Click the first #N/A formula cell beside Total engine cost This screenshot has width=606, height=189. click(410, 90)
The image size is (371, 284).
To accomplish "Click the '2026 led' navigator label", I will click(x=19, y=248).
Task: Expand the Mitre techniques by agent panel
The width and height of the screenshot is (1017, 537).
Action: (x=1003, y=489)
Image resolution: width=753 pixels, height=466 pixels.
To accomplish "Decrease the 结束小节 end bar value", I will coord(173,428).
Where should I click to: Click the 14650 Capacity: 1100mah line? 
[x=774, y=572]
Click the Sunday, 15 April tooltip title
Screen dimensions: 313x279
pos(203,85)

-------

Starting from the first line above, copy the data through to the last line exactly.

Click the first #N/A formula cell beside Total engine cost This screenshot has width=606, height=189. click(410, 90)
The image size is (371, 284).
To accomplish "Click the '2026 led' navigator label", I will click(x=19, y=248).
Task: Expand the Mitre techniques by agent panel
The width and height of the screenshot is (1017, 537).
Action: (x=1003, y=489)
Image resolution: width=753 pixels, height=466 pixels.
To accomplish "Decrease the 结束小节 end bar value", I will coord(173,428).
Where should I click to: Click the 14650 Capacity: 1100mah line? 
[x=774, y=572]
Click the Sunday, 15 April tooltip title
Screen dimensions: 313x279
pos(203,85)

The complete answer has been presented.